**Listed entries**
____

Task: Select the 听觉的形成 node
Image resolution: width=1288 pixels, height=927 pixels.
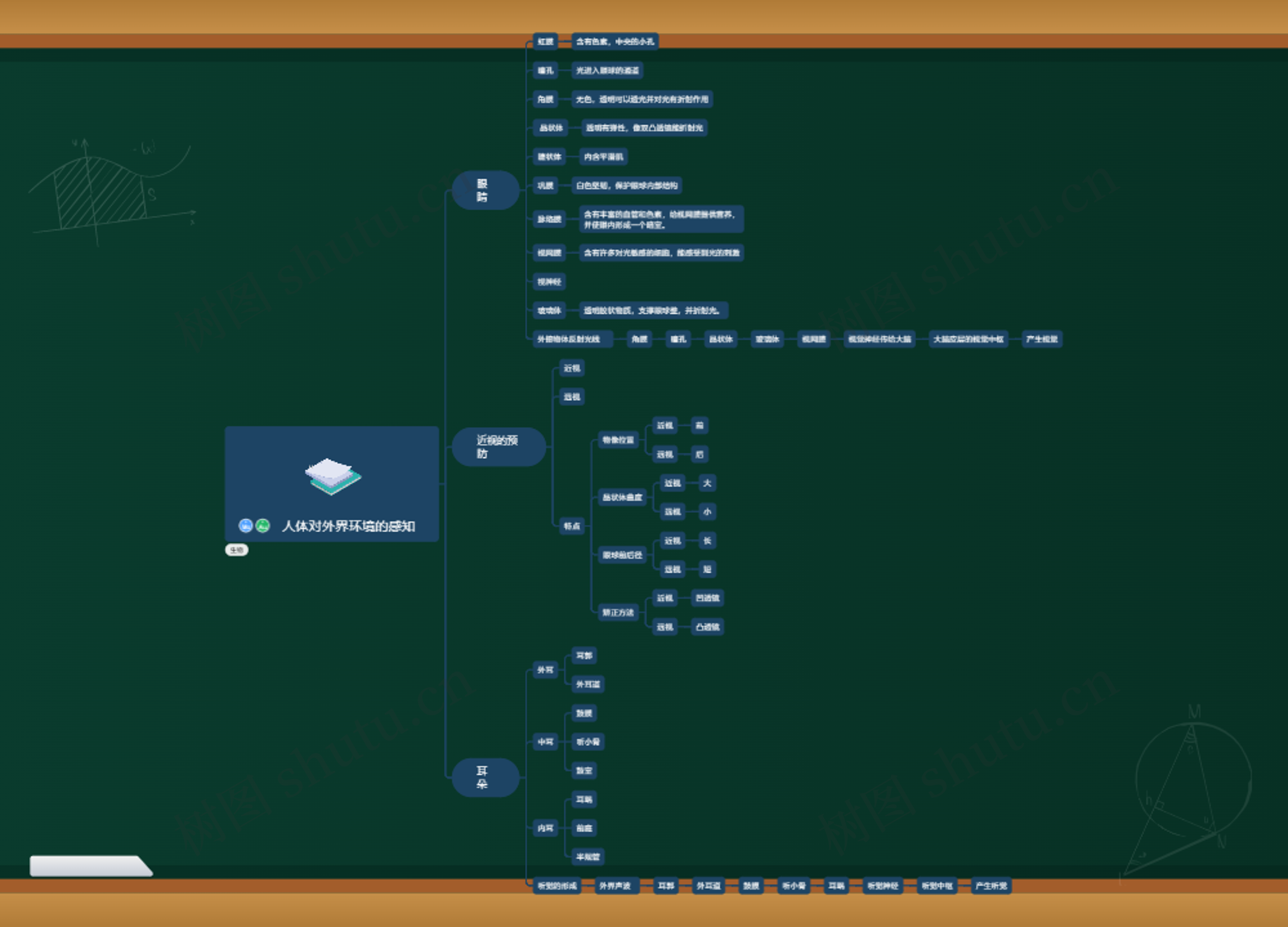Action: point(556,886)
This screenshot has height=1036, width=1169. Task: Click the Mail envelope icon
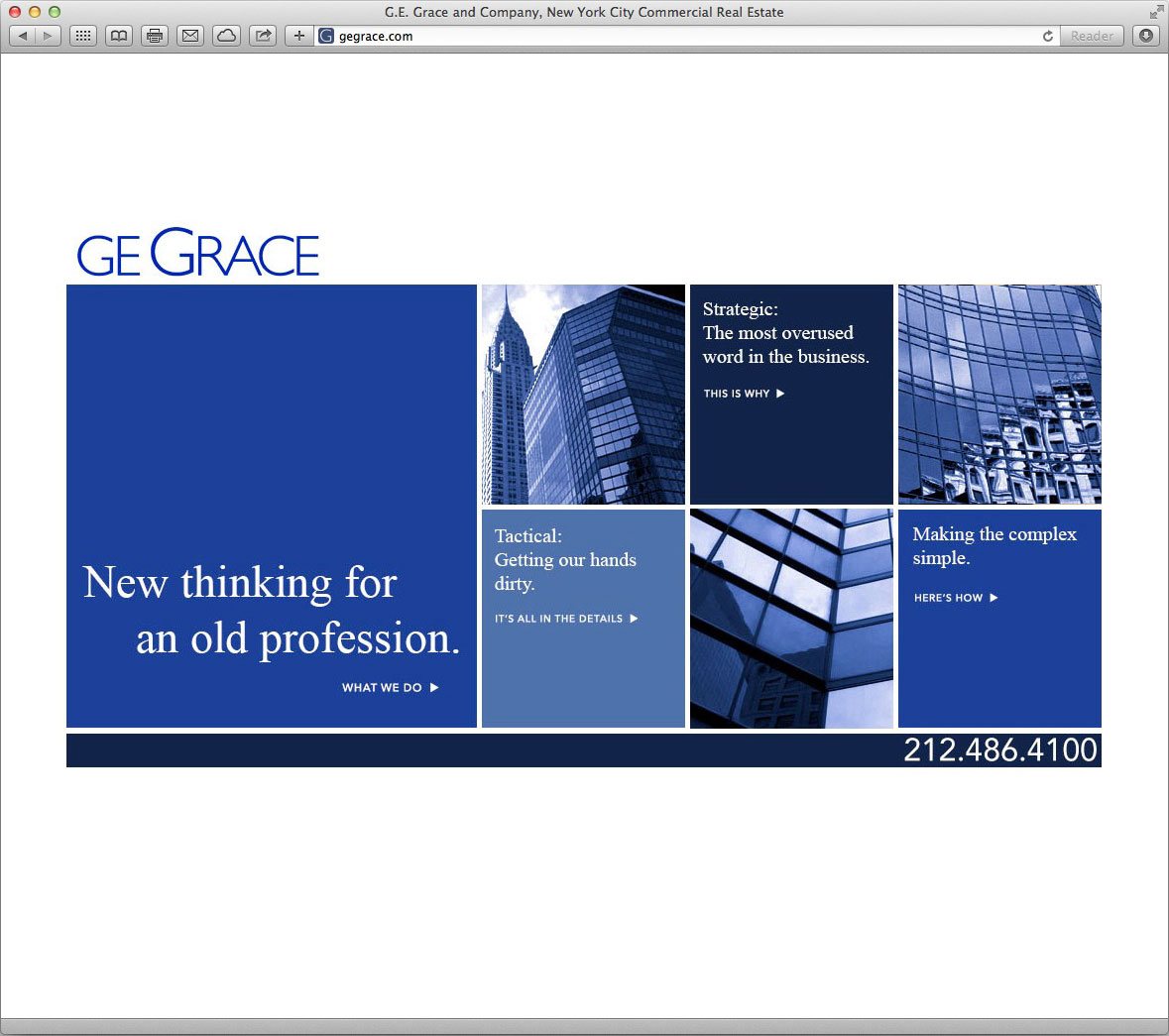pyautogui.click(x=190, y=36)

____

**Set problem**
Rewrite every line of the material above, requests included, shifting each coordinate in the answers up by 113. Leave the pictures out.

**Answer to this problem**
Task: Select the 听觉的形成 node
Image resolution: width=1288 pixels, height=927 pixels.
Action: point(669,999)
This screenshot has height=1036, width=1169. Task: Click the Mail envelope icon
pyautogui.click(x=303, y=149)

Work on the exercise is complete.